It turns out I am related to a lot of people. (Well, everyone in fact.) But for some inexplicable reason I find myself repeatedly drawn to one fascinating man, my fourth great grandfather Thomas Melvill. I have 64 fourth great grandparents, so its hard to articulate exactly why this one keeps drawing my attention but there you have it. I am besotted. The more I learn, the more I seem to want to know. And this blog is intended, at least in part, to track my discoveries and my opinions and to form the basis of a book I hope to write for my family.

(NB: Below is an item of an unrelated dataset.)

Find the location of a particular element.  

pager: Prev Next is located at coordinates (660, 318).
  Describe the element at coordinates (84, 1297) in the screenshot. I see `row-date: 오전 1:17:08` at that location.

Thomas Melvill was a master mariner, a ship's captain, a transporter of convicts, a world traveller and international prize-winner. One article refers to him as the 'man who saved Sydney' when he brought food and supplies to the then struggling Australian convict colony in 1794. He was a surveyor, a captain in the Australian Third Fleet, an explorer and in time, a prisoner-of war. He was once the world expert on whaling and he was part of a team that killed the first ever whale in Australian waters. The then governor of New South Wales awarded him a trophy for this achievement. He was the second ever legal whaler to round Cape Horn in the Friendship in 1789, at a time when this was thought almost impossible to do. The British Government awarded him a prize of L600 (British Pounds) for this  ground-breaking (water-breaking?) accomplishment. 

I find it both humbling and impressive that Melvill could sail around the world without the use of a satellite or a GPS when I struggle to make it to the local supermarket without one. I wonder what it must have been like to be in a tiny rowing boat, trying to spear something larger than a bus with something about the size of a safety pin. Well, you know what I mean. How strange it must have been to see sailors and colleagues struck down with scurvy and to not fully understand why this was happening. And how remarkable, really, that he survived.

Melvill retired in South Africa where, amongst other things he set up a ships chandler store in Cape Town and stood security in court for a black man who was applying for British citizenship. I don't know for sure, but I feel that this must have been really unusual at the time. He was also a prisoner of war for a time, when he and other British subjects refused to swear oath to the Batavian Republic. He and his son John used this time to build a boat.

Melvill has left his mark in numerous ways. There is a street in Parramatta, Sydney, named after him, in the place where he once owned property, and another in Hobart named in his honour by his son-in-law and Tasmanian surveyor George William Evans. His children continued his surveying feats, and the suburb of Melville in Johannesburg is named after his great-grandson Edward Harker Vincent Melville.  If exploring unknown lands and sailing unexplored seas wasn't enough, Melvill's great-great-great grandson Mike Melvill became the first ever commercial astronaut to pilot a ship into space and bring it back safely back to to earth in 2004.

They say the apple doesn't fall far from the tree. While I know there will be no space-exploring adventures in store for me, lets hope that this particular fallen apple can accomplish something special in her lifetime, even if its just reporting on a truly remarkable man.